* [FRAGMENT TEKSTU]
---
Juncker: to może być początek końca Unii Europejskiej
Przewodniczący Komisji Europejskiej Jean-Claude Juncker wyraził swoje wątpliwość w wywiadzie radiowym, czy 27 krajów Unii Europejskiej pozostanie zjednoczonych w obliczu negocjowania z Wielką Brytanią wyjścia z UE.
- Pozostałe 27 krajów jeszcze o tym nie wie, ale Brytyjczycy bardzo dobrze wiedzą, jak mogą się z tym uporać. Mogą krajowi A obiecać to, krajowi B tamto, a krajowi C jeszcze coś innego i rezultat będzie taki, że nie ma zjednoczonego europejskiego frontu - powiedział szef KE w wywiadzie dla stacji Deutschlandfunk, który zostanie wyemitowany w niedzielę. Fragmenty rozmowy zrelacjonowały agencje prasowe.
---
* [ZAPISANE DANE]
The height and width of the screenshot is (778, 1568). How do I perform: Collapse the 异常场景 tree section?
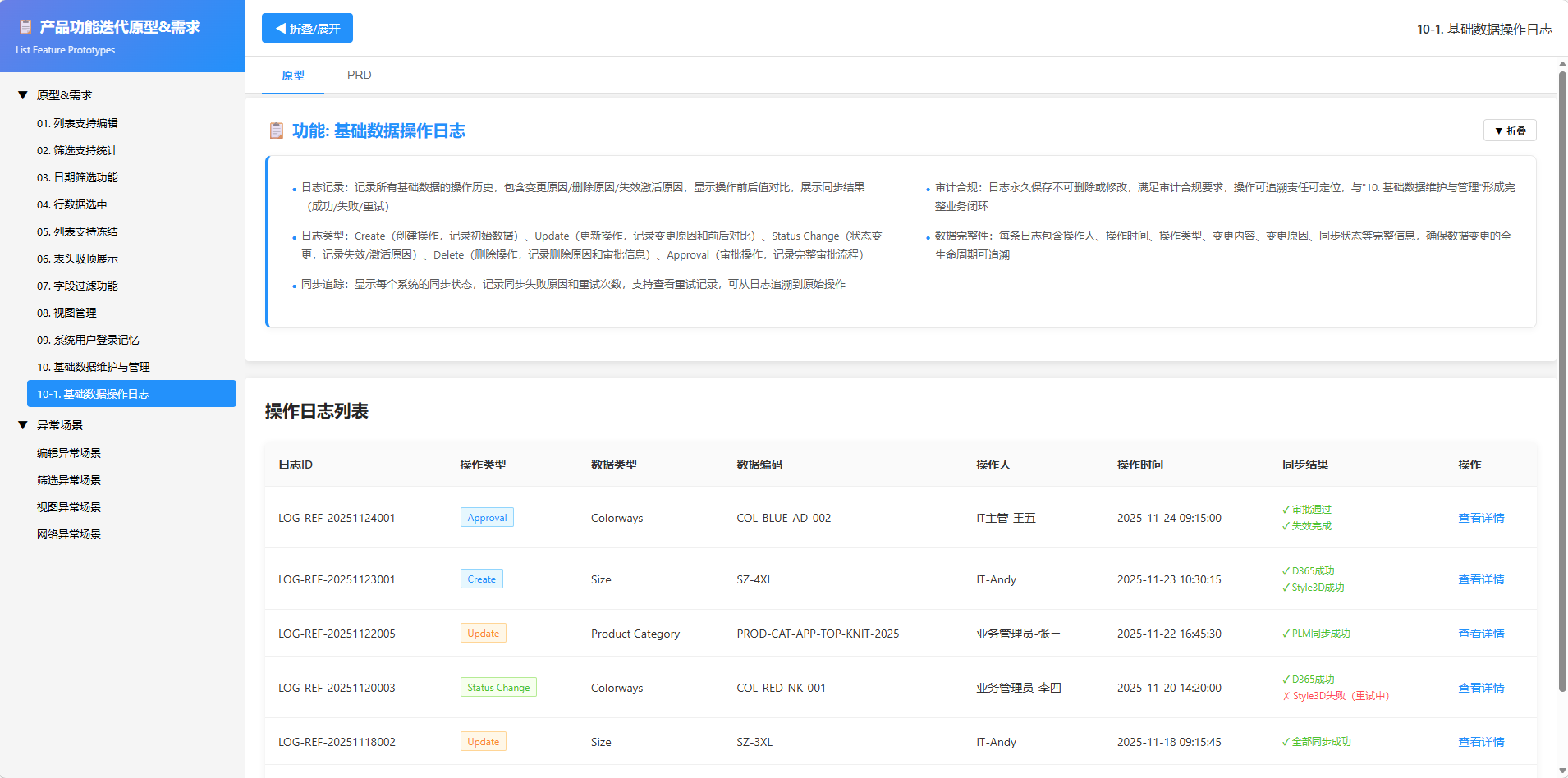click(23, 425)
---
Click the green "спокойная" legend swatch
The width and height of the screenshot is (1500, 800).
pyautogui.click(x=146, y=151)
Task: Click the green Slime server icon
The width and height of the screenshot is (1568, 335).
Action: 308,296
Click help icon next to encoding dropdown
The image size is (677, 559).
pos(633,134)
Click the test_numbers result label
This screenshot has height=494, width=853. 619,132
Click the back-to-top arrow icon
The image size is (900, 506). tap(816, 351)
---
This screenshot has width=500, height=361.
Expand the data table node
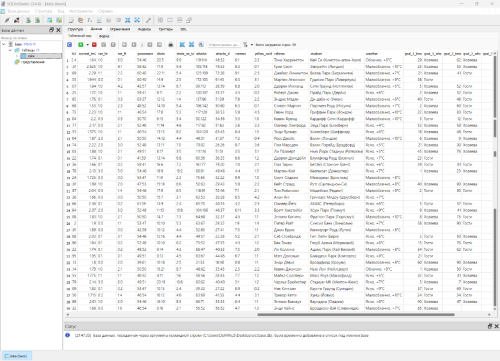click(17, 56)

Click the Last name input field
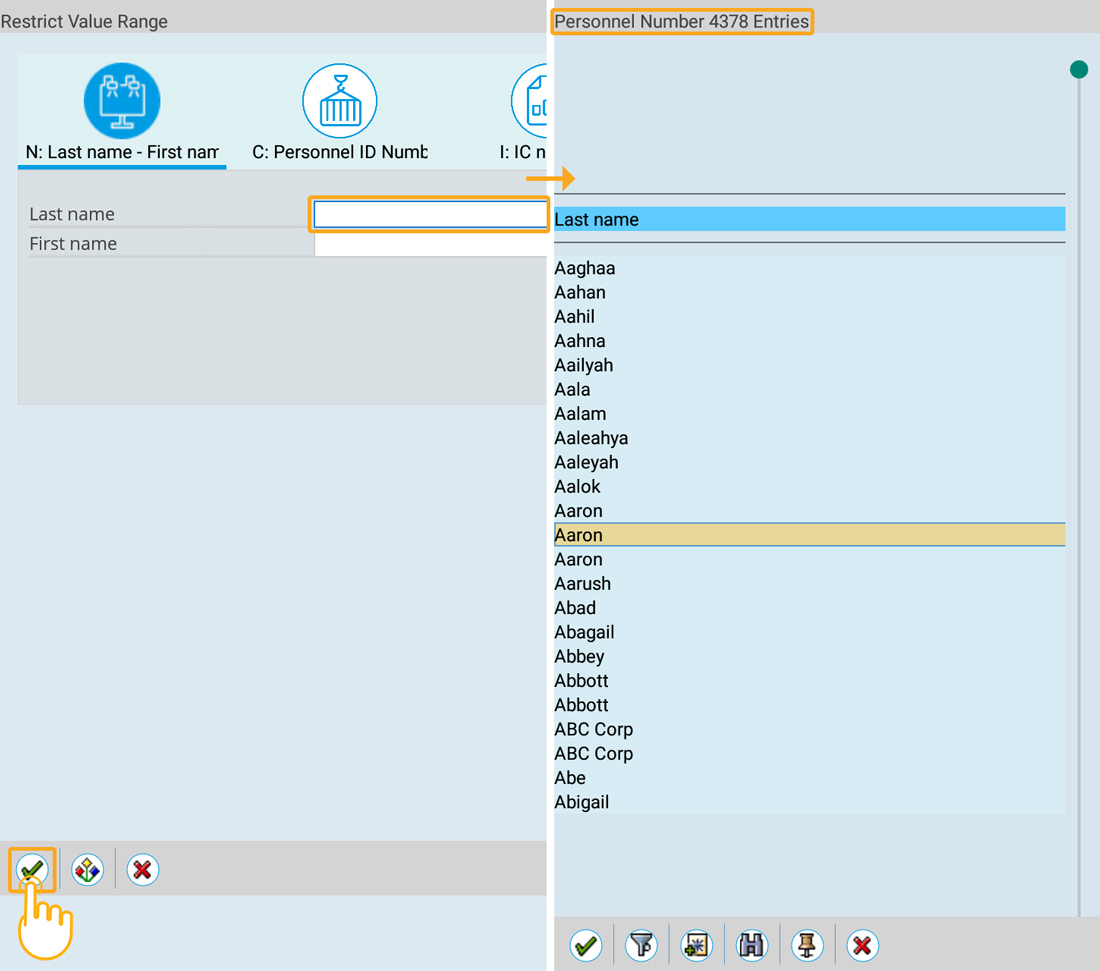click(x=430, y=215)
---
* [ZADANIA DO WYKONANIA]
**a.** Jakiej stacji udzielił wywiadu Jean-Claude Juncker według tekstu o wypowiedzi Junckera?
**b.** Dopisz, proszę, dalszy ciąg tekstu o wypowiedzi Junckera, zaczynając od miejsca, w którym tekst się kończy.

* [ODPOWIEDZI DO ZADAŃ]
**a.** Stacji Deutschlandfunk.

**b.**
Juncker mówił, że UE powinna pozostać spójna i zjednoczona w obliczu takich wyzwań jak Brexit albo prezydentura Donalda Trumpa w USA. Tymczasem według niego, kraje członkowskie podążają w różnych kierunkach.
- Czy Węgrzy i Polacy chcą dokładnie tego samego, co Niemcy albo Francuzi? Mam ogromne wątpliwości - powiedział szef KE.
W tym samym wywiadzie Juncker przypomniał, że dopóki Wielka Brytania pozostaje członkiem Unii Europejskiej, nie może negocjować z innymi krajami porozumień handlowych. Zgodnie z unijnymi traktatami polityka handlu międzynarodowego jest tzw. kompetencją wspólnotową, w której 28 krajów UE reprezentuje na zewnątrz Komisja Europejska.
62-letni polityk, były wieloletni premier i minister finansów Luksemburga oraz szef Eurogrupy dodał, że nie zamierza ubiegać się w 2019 roku o drugą pięcioletnią kadencję na stanowisku przewodniczącego KE. Juncker piastuje to stanowisko od 2014 roku.